● **Input records**:
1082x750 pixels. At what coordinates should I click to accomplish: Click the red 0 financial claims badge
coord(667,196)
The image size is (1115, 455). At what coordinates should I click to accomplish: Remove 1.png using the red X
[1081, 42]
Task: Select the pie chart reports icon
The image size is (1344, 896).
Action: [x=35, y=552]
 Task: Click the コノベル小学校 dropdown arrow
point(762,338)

==

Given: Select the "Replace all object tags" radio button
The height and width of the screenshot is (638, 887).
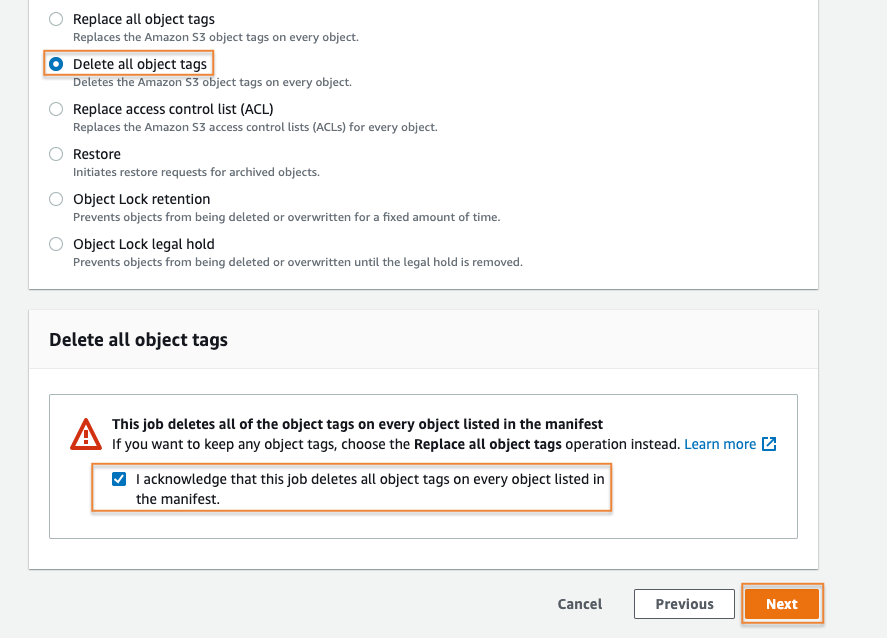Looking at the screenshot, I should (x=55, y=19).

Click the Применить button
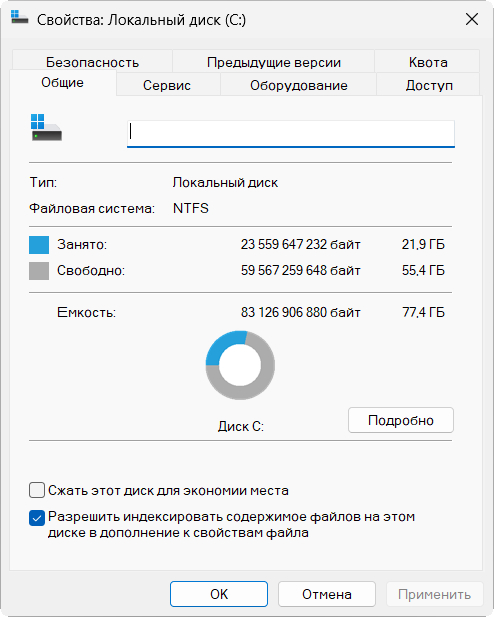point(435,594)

==

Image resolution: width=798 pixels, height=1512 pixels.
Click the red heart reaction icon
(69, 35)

● **Goal**: Retype the records that start with the line containing "1082x750 pixels. At" and end with the line containing "point(762,338)", keeping every character the same.

● **Response to the exercise**:
1082x750 pixels. At what coordinates should I click to accomplish: Click the red 0 financial claims badge
coord(667,196)
The image size is (1115, 455). At what coordinates should I click to accomplish: Remove 1.png using the red X
[1081, 42]
Task: Select the pie chart reports icon
The image size is (1344, 896).
Action: [x=35, y=552]
 Task: Click the コノベル小学校 dropdown arrow
point(762,338)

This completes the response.